[EXERCISE BRIEF]
Of the material below, only the lines from the line containing "Mercedes-Benz (173, 330)" down to the line containing "Ochrana súkromia (48, 2511)" belong in the answer, written out exactly.
━━━━━ RECORDS PROVIDED
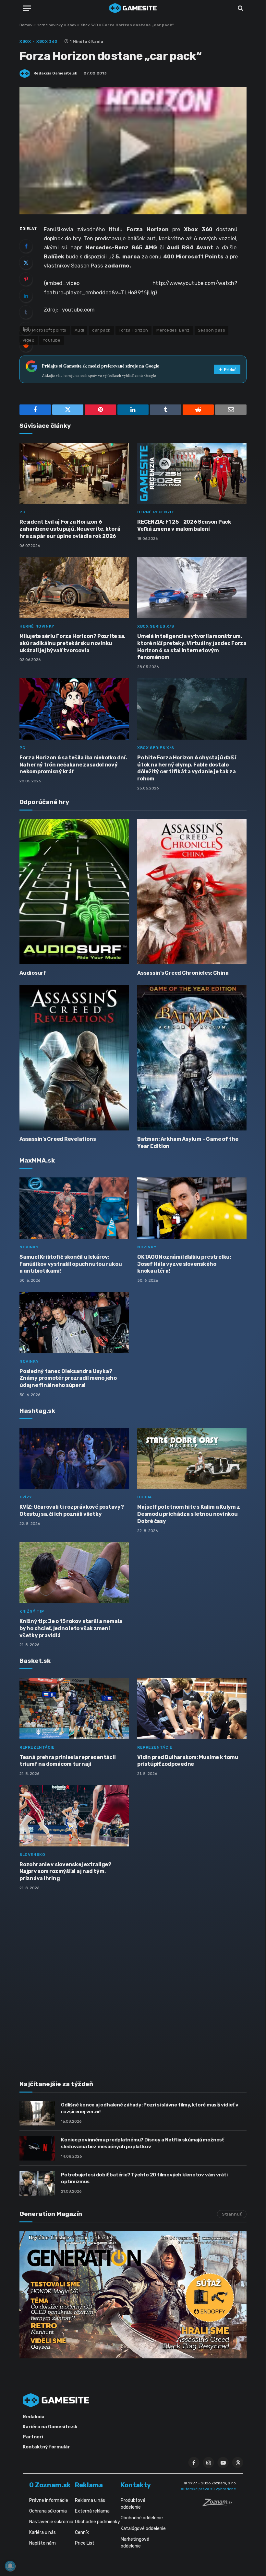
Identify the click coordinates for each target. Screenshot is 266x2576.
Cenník (82, 2532)
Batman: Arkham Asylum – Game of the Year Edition (187, 1142)
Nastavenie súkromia (51, 2522)
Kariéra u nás (42, 2532)
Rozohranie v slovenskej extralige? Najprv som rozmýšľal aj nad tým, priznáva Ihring (65, 1871)
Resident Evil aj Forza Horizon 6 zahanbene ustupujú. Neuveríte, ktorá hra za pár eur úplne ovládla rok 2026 (69, 529)
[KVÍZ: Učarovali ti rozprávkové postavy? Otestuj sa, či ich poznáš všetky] (74, 1458)
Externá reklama (92, 2511)
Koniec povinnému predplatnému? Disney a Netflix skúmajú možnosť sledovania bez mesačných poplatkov (142, 2143)
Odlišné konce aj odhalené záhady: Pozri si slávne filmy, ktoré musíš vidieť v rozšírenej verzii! (149, 2108)
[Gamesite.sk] (133, 8)
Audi (79, 330)
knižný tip (31, 1611)
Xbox (71, 25)
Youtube (51, 340)
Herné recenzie (155, 512)
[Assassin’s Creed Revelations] (74, 1057)
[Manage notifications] (10, 2566)
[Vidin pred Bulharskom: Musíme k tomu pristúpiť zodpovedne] (192, 1708)
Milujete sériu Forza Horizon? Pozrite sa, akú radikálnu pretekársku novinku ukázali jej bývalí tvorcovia (72, 643)
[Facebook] (25, 246)
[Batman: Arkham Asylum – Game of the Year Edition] (192, 1057)
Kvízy (25, 1497)
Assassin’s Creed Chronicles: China (183, 973)
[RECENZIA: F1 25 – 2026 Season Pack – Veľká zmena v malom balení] (192, 473)
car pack (101, 330)
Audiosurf (32, 973)
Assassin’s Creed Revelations (57, 1139)
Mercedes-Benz (173, 330)
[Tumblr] (25, 312)
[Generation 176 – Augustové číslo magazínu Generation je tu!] (133, 2294)
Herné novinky (50, 25)
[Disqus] (133, 1981)
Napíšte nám (42, 2543)
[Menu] (27, 8)
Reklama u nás (90, 2500)
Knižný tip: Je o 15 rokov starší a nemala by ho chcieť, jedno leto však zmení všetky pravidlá (70, 1628)
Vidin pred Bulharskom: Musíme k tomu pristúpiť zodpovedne (187, 1760)
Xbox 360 (89, 25)
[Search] (239, 8)
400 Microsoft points (44, 330)
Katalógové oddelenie (143, 2528)
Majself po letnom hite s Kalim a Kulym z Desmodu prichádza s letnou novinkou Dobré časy (188, 1514)
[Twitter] (25, 262)
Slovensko (32, 1854)
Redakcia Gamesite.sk (55, 73)
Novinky (29, 1247)
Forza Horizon (133, 330)
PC (22, 512)
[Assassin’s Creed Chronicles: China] (192, 891)
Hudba (144, 1497)
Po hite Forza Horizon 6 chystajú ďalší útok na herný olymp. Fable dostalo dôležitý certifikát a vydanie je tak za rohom (186, 768)
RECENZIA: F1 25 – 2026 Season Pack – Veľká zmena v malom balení (186, 525)
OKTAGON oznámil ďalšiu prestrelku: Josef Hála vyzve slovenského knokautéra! (184, 1264)
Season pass (211, 330)
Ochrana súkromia (48, 2511)
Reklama (89, 2485)
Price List (84, 2543)
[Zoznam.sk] (219, 2504)
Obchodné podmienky (97, 2522)
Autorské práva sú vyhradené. (209, 2489)
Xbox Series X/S (155, 626)
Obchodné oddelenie (142, 2518)
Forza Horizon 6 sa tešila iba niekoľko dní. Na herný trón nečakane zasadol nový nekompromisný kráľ (73, 765)
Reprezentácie (37, 1747)
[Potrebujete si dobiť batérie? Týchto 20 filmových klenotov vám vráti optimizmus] (37, 2183)
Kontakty (136, 2485)
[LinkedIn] (25, 295)
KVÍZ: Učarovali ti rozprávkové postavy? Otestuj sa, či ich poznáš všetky (71, 1510)
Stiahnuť (232, 2214)
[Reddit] (25, 345)
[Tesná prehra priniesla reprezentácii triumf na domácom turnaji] (74, 1708)
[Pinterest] (25, 279)
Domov (25, 25)
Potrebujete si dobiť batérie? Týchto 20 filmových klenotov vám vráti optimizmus (144, 2178)
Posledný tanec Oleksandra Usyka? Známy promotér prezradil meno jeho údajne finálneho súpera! (68, 1378)
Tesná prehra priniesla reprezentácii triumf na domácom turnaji (67, 1760)
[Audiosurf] (74, 891)
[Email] (25, 328)
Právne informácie (48, 2500)
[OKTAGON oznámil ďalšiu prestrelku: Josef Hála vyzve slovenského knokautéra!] (192, 1208)
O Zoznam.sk (50, 2485)
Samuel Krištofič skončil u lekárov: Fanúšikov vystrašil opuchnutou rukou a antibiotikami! (70, 1264)
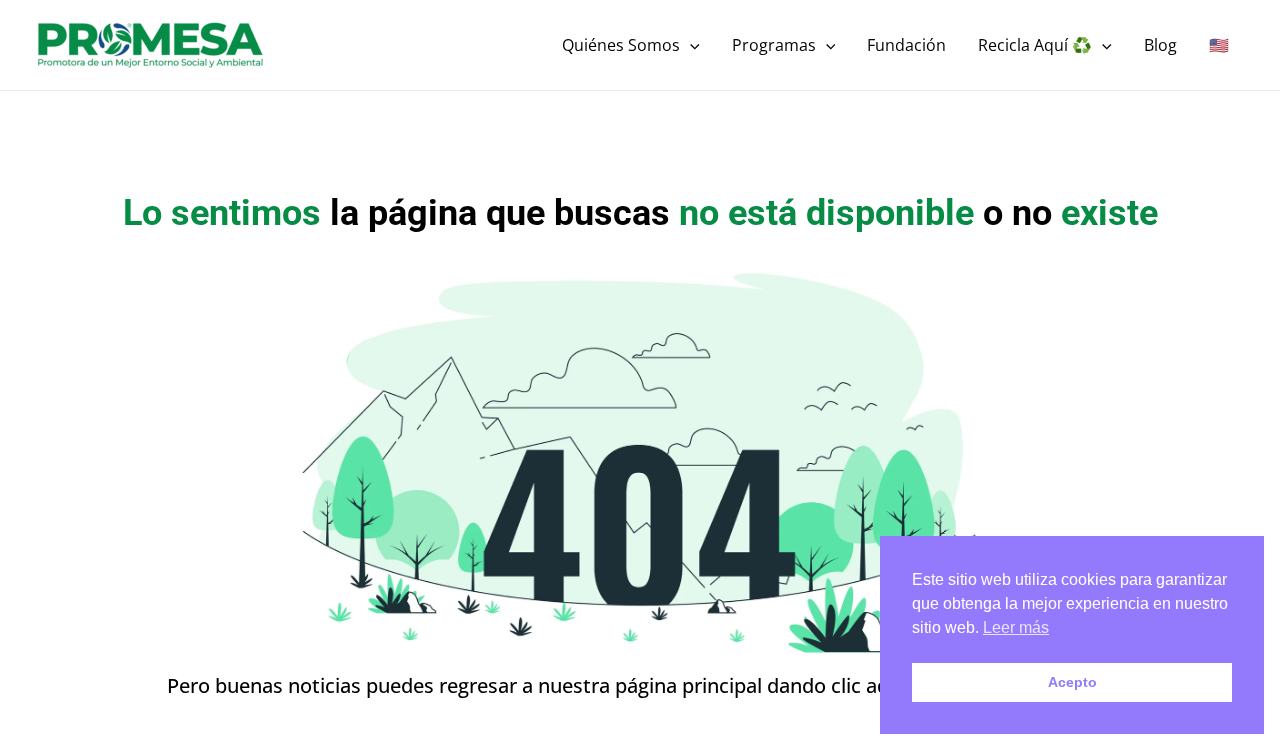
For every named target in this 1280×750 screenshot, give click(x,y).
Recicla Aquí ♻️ (1035, 45)
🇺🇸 (1219, 45)
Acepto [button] (1072, 682)
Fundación (906, 45)
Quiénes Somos (621, 45)
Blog (1160, 45)
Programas (774, 45)
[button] (690, 45)
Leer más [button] (1016, 627)
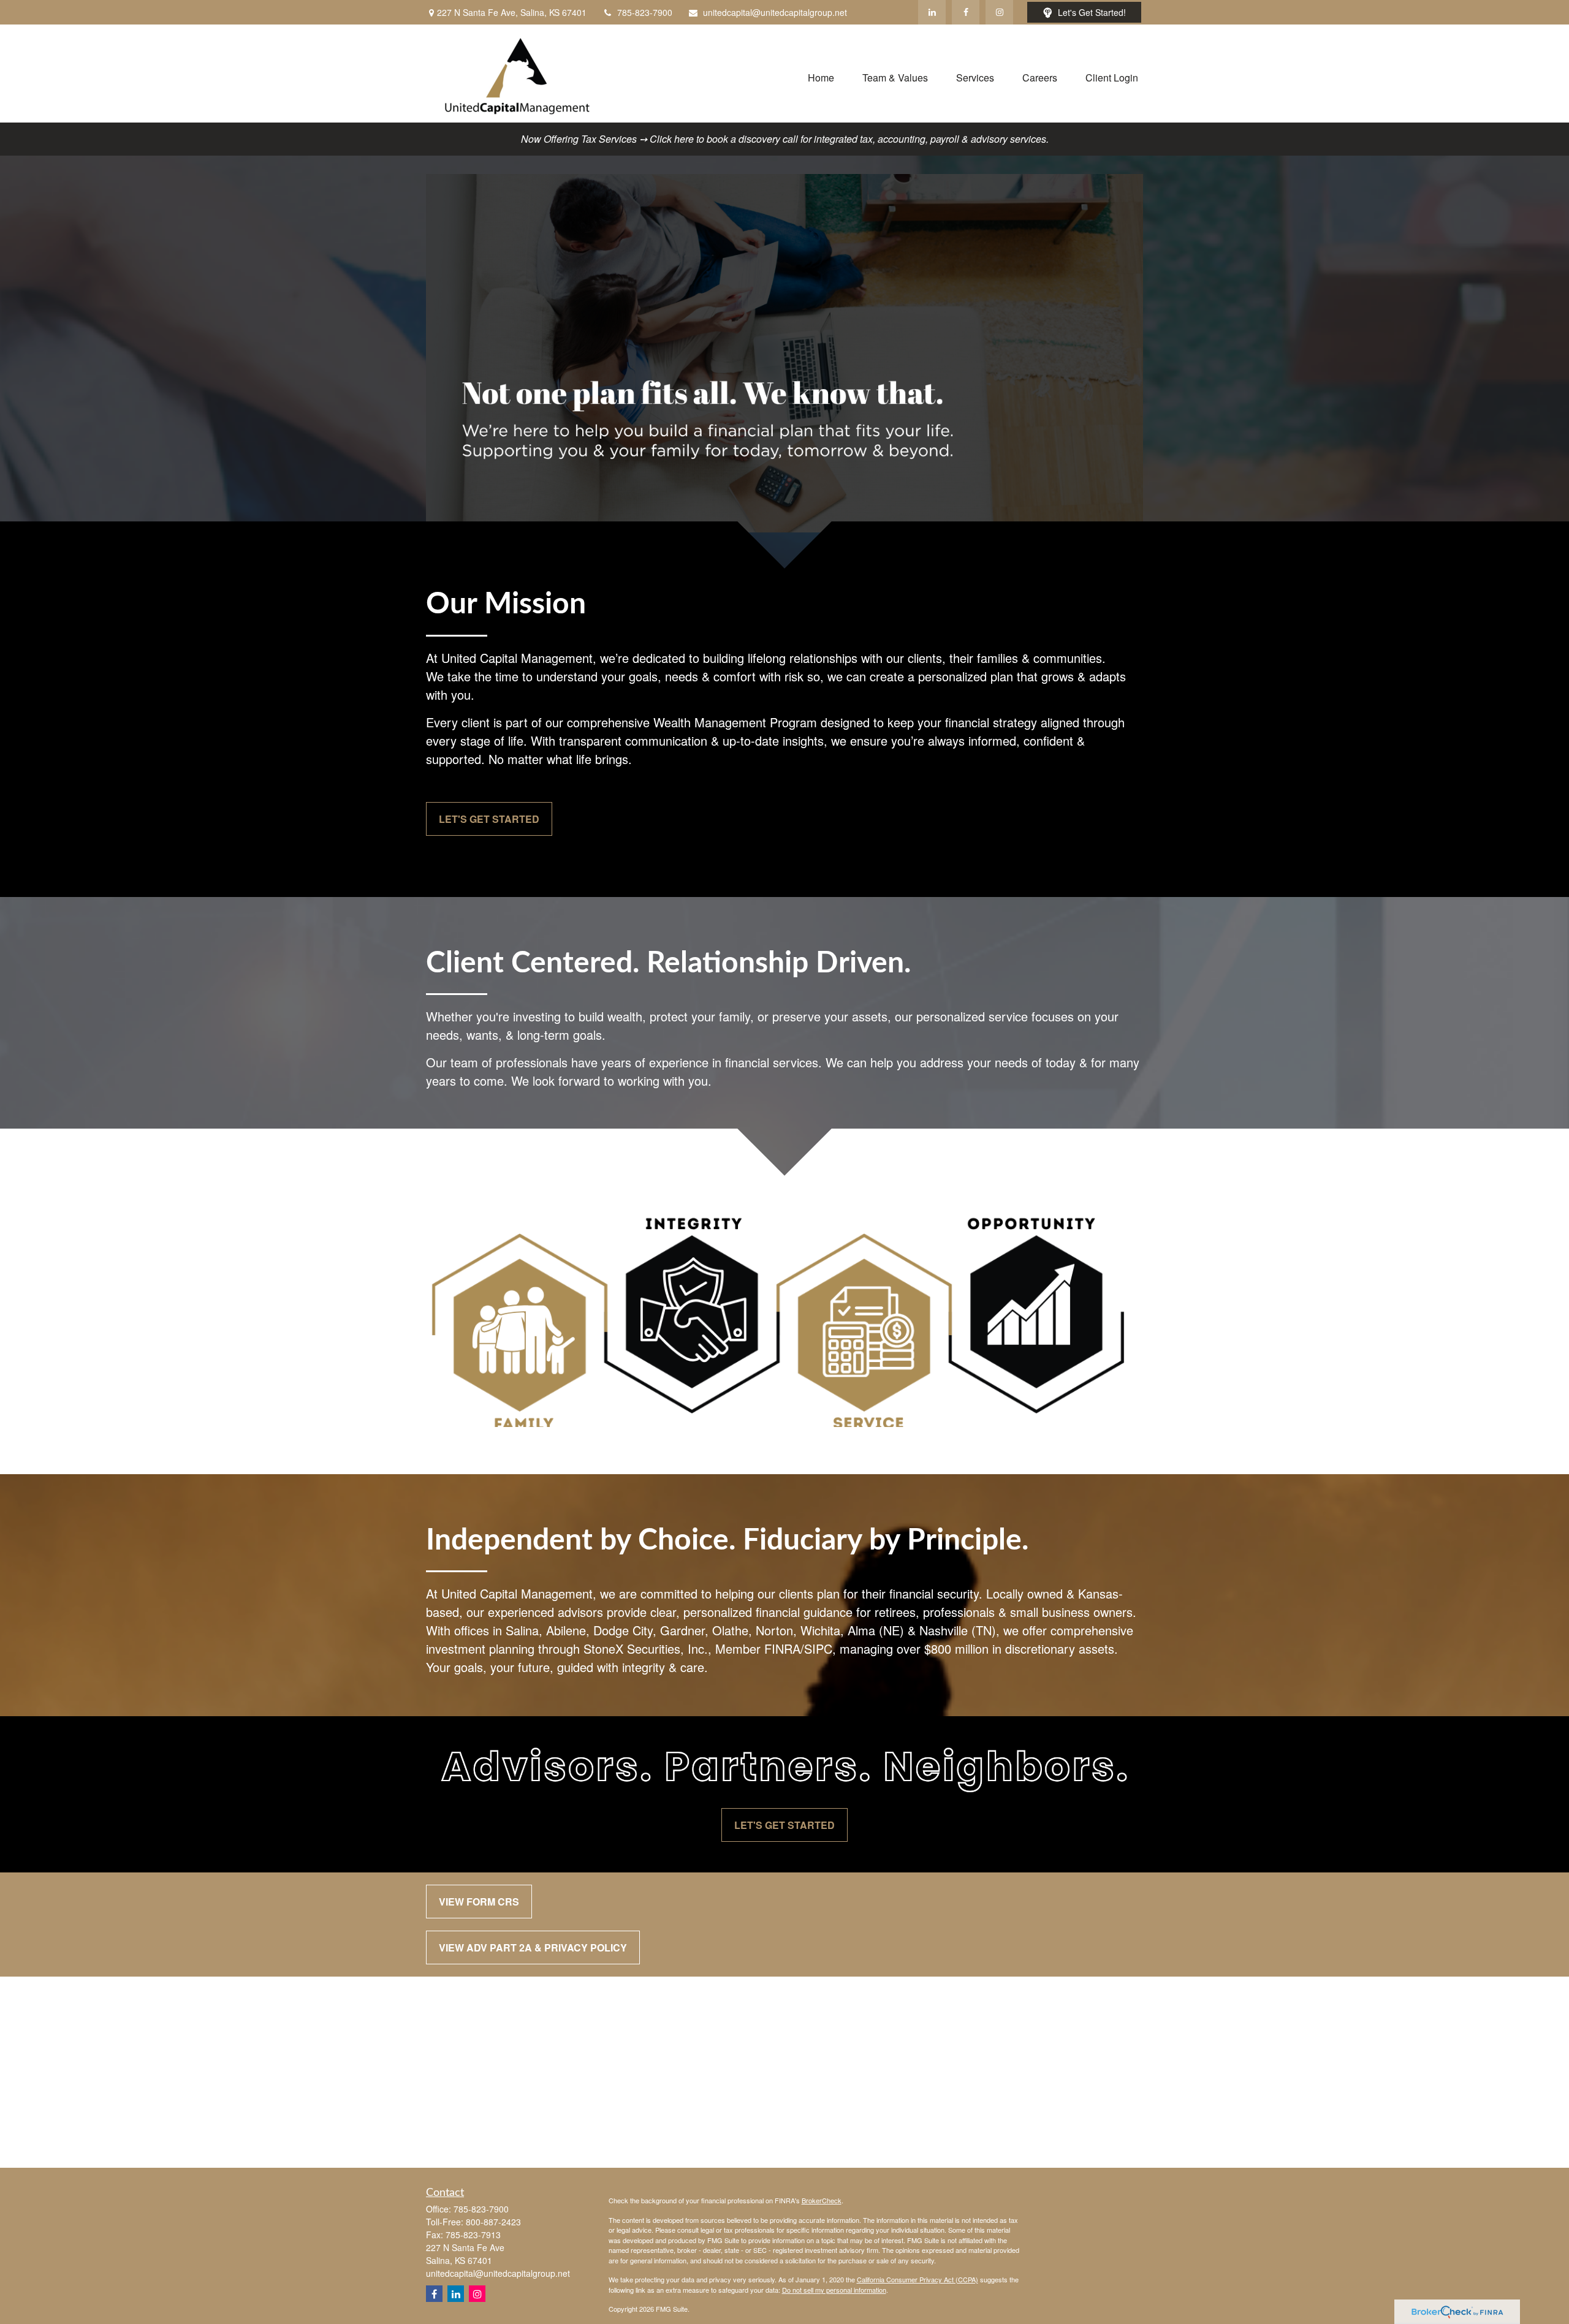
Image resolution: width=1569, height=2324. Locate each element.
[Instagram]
━━━━━━━━━━
[RESULT]
Mercedes-Benz (173, 330)
[Tumblr] (25, 312)
[Generation 176 – Augustové číslo magazínu Generation je tu!] (133, 2294)
Herné novinky (50, 25)
[Disqus] (133, 1981)
Napíšte nám (42, 2543)
[Menu] (27, 8)
Reklama u nás (90, 2500)
Knižný tip: Je o 15 rokov starší a nemala by ho chcieť, jedno leto však zmení všetky pravidlá (70, 1628)
Vidin pred Bulharskom: Musíme k tomu pristúpiť zodpovedne (187, 1760)
Xbox 360 (89, 25)
[Search] (239, 8)
400 Microsoft points (44, 330)
Katalógové oddelenie (143, 2528)
Majself po letnom hite s Kalim a Kulym z Desmodu prichádza s letnou novinkou Dobré časy (188, 1514)
[Twitter] (25, 262)
Slovensko (32, 1854)
Redakcia Gamesite.sk (55, 73)
Novinky (29, 1247)
Forza Horizon (133, 330)
PC (22, 512)
[Assassin’s Creed Chronicles: China] (192, 891)
Hudba (144, 1497)
Po hite Forza Horizon 6 chystajú ďalší útok na herný olymp. Fable dostalo dôležitý certifikát a vydanie je tak za rohom (186, 768)
RECENZIA: F1 25 – 2026 Season Pack – Veľká zmena v malom balení (186, 525)
OKTAGON oznámil ďalšiu prestrelku: Josef Hála vyzve slovenského knokautéra! (184, 1264)
Season pass (211, 330)
Ochrana súkromia (48, 2511)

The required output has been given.